You say protocols are basic, Yet there is a full load out of ALS gear?
Any chance you could post some protocols? Say for an unstable tach or pulmonary edema...
It seems like it has the potential to allow you to learn a lot and be allowed to do a lot by the ship's doctor if you prove that you aren't a total ****** seeing as you will have much more continuous contact with them unlike most of us on the streets. The NREMT scope is pretty wide as well.
With your airway bag is it a full ALS bag with ETTs and hopefully some form of capnography?
I unfortunately do not have 2 years experience and really enjoy where I'm at right now otherwise this is definitely something I'd consider along with having it tucked away in my back pocket for my mid 20s crisis.
This is super interesting. Im hesitant of giving up the nearly 9 years invested where I work currently but the perks of this are attractive.
Whats the pay? If you finish off somewhere far, far away do they cover travel home? Are you placed on any ship in their fleet? The Australia and smaller ships look neat.
If what was said about being a 1 stripe officer with your own quarters, it's likely that the situation would be vastly different for the medic right?

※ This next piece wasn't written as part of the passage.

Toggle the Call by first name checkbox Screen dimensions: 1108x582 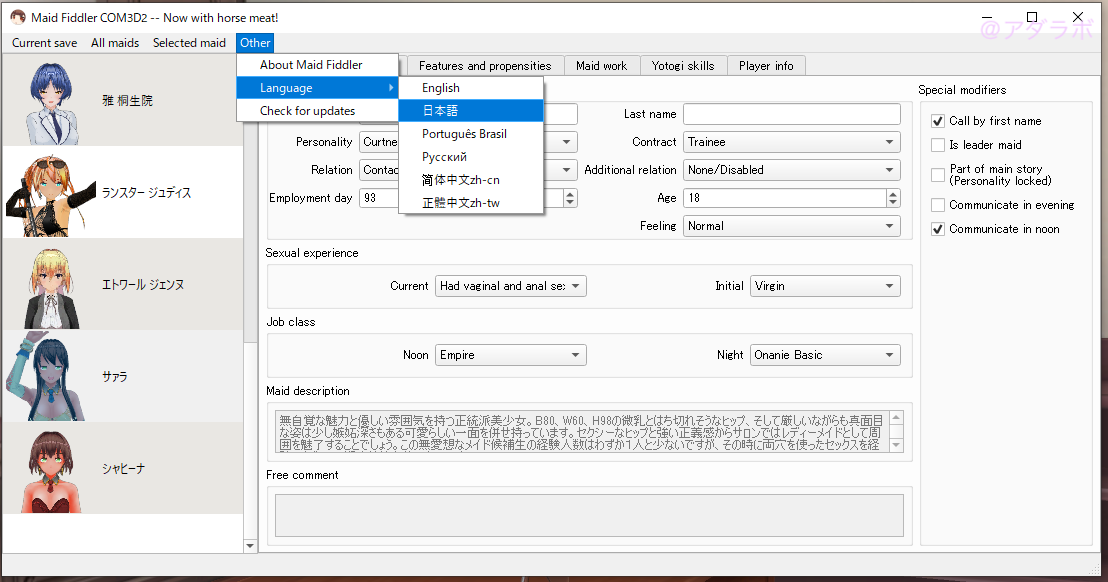pyautogui.click(x=938, y=121)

As I recall there were some crappy officer stuff too but yes mostly I think it's the rank and file that get hosed. I'll look for the article when I get a chance.
He says when you hear of docs telling their terminal patients to go take a cruise it is very true. He says you will see alot of end stage people, some make the whole cruise and some dont. There is typically a morgue on the ship somewhere. Lots of trade secrets that the public will never know about thats for sure.